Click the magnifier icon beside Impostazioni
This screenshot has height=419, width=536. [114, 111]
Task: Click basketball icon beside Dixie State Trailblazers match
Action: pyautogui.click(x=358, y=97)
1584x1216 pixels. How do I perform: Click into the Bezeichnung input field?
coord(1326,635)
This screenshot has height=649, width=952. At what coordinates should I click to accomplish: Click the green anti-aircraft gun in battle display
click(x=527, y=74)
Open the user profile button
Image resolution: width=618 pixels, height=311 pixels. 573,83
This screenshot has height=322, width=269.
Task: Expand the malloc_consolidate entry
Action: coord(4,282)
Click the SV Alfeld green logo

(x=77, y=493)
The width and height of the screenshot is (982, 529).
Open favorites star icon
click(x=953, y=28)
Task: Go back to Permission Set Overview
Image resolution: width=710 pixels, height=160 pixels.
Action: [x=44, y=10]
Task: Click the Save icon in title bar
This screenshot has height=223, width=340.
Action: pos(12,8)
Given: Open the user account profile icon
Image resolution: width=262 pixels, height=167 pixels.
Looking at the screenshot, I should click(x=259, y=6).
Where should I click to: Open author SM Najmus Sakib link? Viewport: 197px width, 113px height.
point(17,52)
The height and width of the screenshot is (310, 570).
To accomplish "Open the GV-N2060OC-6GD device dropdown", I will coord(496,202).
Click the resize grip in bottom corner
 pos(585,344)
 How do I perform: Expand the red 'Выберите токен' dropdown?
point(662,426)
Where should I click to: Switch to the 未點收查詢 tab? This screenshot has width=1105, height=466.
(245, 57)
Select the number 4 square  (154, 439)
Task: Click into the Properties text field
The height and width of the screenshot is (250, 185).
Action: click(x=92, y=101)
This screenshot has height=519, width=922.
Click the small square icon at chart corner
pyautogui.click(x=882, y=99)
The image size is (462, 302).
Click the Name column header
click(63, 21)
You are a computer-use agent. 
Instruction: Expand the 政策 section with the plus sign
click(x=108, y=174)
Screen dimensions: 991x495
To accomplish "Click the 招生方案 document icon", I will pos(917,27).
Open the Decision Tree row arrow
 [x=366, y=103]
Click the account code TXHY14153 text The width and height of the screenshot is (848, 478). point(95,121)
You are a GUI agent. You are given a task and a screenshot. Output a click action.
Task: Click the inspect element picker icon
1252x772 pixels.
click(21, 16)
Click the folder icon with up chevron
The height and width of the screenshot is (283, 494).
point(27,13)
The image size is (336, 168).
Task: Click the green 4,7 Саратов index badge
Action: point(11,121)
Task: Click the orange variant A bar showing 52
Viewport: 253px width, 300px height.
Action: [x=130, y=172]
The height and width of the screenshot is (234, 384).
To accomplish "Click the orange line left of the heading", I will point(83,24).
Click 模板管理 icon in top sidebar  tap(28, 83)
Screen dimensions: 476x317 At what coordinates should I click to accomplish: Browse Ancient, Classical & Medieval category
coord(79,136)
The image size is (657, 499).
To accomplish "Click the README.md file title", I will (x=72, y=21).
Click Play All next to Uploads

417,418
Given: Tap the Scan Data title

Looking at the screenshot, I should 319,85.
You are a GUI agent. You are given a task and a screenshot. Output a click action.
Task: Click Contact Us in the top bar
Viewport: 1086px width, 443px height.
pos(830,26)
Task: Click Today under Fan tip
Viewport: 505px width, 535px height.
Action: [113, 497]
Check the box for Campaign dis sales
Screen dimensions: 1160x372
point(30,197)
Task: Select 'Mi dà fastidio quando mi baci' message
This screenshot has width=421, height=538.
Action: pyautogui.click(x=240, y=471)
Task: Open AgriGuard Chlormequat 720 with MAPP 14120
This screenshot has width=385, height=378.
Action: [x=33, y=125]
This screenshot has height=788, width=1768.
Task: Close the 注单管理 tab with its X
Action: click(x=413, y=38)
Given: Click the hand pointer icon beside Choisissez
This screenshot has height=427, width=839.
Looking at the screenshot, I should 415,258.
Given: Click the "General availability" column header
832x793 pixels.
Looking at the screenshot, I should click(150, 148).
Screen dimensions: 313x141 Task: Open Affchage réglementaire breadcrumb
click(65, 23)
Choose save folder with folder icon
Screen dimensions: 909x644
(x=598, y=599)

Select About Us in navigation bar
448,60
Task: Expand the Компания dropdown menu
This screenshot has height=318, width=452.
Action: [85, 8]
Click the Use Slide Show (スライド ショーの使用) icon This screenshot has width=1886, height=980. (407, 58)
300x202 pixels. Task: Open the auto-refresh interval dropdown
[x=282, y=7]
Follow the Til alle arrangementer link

....................

What is being asked:
Go to the line with "Click the resize grip in bottom corner" in the entries above and repeat every line from there through the line with "Task: Select 'Mi", exactly and with no other text.

Output below:
Click the resize grip in bottom corner
 pos(585,344)
 How do I perform: Expand the red 'Выберите токен' dropdown?
point(662,426)
Where should I click to: Switch to the 未點收查詢 tab? This screenshot has width=1105, height=466.
(245, 57)
Select the number 4 square  (154, 439)
Task: Click into the Properties text field
The height and width of the screenshot is (250, 185).
Action: click(x=92, y=101)
This screenshot has height=519, width=922.
Click the small square icon at chart corner
pyautogui.click(x=882, y=99)
The image size is (462, 302).
Click the Name column header
click(63, 21)
You are a computer-use agent. 
Instruction: Expand the 政策 section with the plus sign
click(x=108, y=174)
Screen dimensions: 991x495
To accomplish "Click the 招生方案 document icon", I will pos(917,27).
Open the Decision Tree row arrow
 [x=366, y=103]
Click the account code TXHY14153 text The width and height of the screenshot is (848, 478). point(95,121)
You are a GUI agent. You are given a task and a screenshot. Output a click action.
Task: Click the inspect element picker icon
1252x772 pixels.
click(21, 16)
Click the folder icon with up chevron
The height and width of the screenshot is (283, 494).
point(27,13)
The image size is (336, 168).
Task: Click the green 4,7 Саратов index badge
Action: point(11,121)
Task: Click the orange variant A bar showing 52
Viewport: 253px width, 300px height.
Action: [x=130, y=172]
The height and width of the screenshot is (234, 384).
To accomplish "Click the orange line left of the heading", I will point(83,24).
Click 模板管理 icon in top sidebar  tap(28, 83)
Screen dimensions: 476x317 At what coordinates should I click to accomplish: Browse Ancient, Classical & Medieval category
coord(79,136)
The image size is (657, 499).
To accomplish "Click the README.md file title", I will (x=72, y=21).
Click Play All next to Uploads

417,418
Given: Tap the Scan Data title

Looking at the screenshot, I should 319,85.
You are a GUI agent. You are given a task and a screenshot. Output a click action.
Task: Click Contact Us in the top bar
Viewport: 1086px width, 443px height.
pos(830,26)
Task: Click Today under Fan tip
Viewport: 505px width, 535px height.
Action: [113, 497]
Check the box for Campaign dis sales
Screen dimensions: 1160x372
point(30,197)
Task: Select 'Mi dà fastidio quando mi baci' message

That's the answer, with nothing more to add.